Going down?
Mallorca, Celta, Zaragoza and Deportivo all play for their Primera lives on the final day of the season
Four teams, three relegation places, one kick-off time. It is the sort of climax to a season that the governing bodies would have paid good money for in August, safe in the knowledge that matters at the top end of the table would be contested by just two.
Mallorca, Celta, Zaragoza and Deportivo will battle for their place in Primera on Saturday with only the latter’s fate entirely in its own hands. Fernando Vázquez’s side faces a simple bit of arithmetic: if it wins, it stays up. Unfortunately for Vázquez, Depor’s third coach of the season, the opposition is Real Sociedad, one of the few teams outside the relegation dogfight with any tangible reward for the season still in play. Having spent nine weeks in fourth place, Philippe Montanier’s side was knocked into fifth last week by Valencia and requires a win on the final day of the season — and Los Che not to pick up three points — to reach the promised land of Champions League competition next season.
Valencia, which needs Champions League bounty to keep its rickety financial ship afloat, travels to Sevilla, which depending on the Court of Arbitration for Sport (CAS)’s ruling on whether Rayo Vallecano and Málaga can contest the Europa League in 2013-14, may still sneak into the reckoning from the reaches of ninth place. Getafe and Levante are lurking with intent below Sevilla, ready to capitalize on a slip-up should the CAS wield Uefa’s ax. Getafe travels to Granada, while Levante hosts Betis, which requires a single point to make sure of qualification.
Mallorca’s situation is about as dire as can be and the bookmakers have turned undertaker in the odds of the Balearic club playing in Primera next season. Gregorio Manzano’s side has to win at home against Valladolid, and hope that Depor loses and neither Celta nor Zaragoza wins.
“We mustn’t forget that everything depends on us beating Valladolid,” said the veteran coach. “In soccer you can’t take anyone’s dreams away and while there is still the smallest possibility we will fight to the end.
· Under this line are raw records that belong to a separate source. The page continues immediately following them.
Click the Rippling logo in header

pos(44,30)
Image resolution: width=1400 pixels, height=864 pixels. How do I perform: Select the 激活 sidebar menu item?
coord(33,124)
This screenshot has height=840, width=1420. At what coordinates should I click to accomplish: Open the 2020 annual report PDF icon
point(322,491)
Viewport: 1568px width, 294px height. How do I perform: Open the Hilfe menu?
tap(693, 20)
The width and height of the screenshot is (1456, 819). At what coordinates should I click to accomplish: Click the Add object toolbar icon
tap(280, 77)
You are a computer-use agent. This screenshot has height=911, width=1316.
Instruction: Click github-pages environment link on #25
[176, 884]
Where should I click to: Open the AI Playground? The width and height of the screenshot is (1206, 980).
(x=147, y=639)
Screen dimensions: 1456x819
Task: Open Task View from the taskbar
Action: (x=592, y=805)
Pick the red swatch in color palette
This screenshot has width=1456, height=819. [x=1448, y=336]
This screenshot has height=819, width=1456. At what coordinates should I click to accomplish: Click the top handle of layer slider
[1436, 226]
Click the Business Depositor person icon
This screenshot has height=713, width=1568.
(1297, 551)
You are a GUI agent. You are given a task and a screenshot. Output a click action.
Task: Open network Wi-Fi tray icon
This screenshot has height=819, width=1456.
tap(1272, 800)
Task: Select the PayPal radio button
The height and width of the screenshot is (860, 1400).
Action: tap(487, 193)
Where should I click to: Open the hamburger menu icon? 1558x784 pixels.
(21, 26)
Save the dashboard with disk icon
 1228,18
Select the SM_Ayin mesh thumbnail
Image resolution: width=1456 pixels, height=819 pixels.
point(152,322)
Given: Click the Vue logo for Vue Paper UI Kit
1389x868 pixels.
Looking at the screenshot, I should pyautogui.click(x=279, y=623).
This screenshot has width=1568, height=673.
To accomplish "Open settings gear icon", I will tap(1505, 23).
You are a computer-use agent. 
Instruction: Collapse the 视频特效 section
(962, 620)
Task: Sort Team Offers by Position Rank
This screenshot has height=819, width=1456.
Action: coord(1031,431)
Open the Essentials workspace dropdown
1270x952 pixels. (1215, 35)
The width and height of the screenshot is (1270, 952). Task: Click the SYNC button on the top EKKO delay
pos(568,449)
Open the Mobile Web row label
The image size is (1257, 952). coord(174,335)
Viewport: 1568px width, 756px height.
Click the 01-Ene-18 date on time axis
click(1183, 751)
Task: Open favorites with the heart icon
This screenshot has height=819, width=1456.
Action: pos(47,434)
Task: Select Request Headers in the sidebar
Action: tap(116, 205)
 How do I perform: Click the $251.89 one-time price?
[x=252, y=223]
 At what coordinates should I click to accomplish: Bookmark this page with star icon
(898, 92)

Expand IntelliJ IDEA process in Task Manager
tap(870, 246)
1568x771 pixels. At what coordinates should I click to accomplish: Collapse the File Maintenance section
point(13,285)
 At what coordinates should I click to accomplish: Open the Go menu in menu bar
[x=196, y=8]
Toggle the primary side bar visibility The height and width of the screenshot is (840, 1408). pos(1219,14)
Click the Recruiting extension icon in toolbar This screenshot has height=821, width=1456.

Sometimes unfathomable things happen.”
Zaragoza’s fate is equally finely balanced. If it loses, it’s adiós to Primera. A point will only suffice if both Celta and Depor lose and Mallorca doesn’t win. And even if Manolo Jiménez’s side is victorious, it will still go down if Celta and Depor win. Earlier in the season the visit of Atlético would have bade ill, but the colchoneros have taken their feet off the gas after winning the cup and should be docile enough for Zaragoza to put them to bed. The probable absence of Monaco-bound Falcao will certainly help the home side’s cause.
Celta needs to win against Espanyol to stay up because of its head-to-head results against Zaragoza and Deportivo if all three sides end up on 35 points. In that scenario, despite Celta having the best (or least bad) goal difference of minus 16, Depor would survive due to its tally of 10 goals in the six games between the three, in which Celta and Zaragoza bagged five and eight respectively.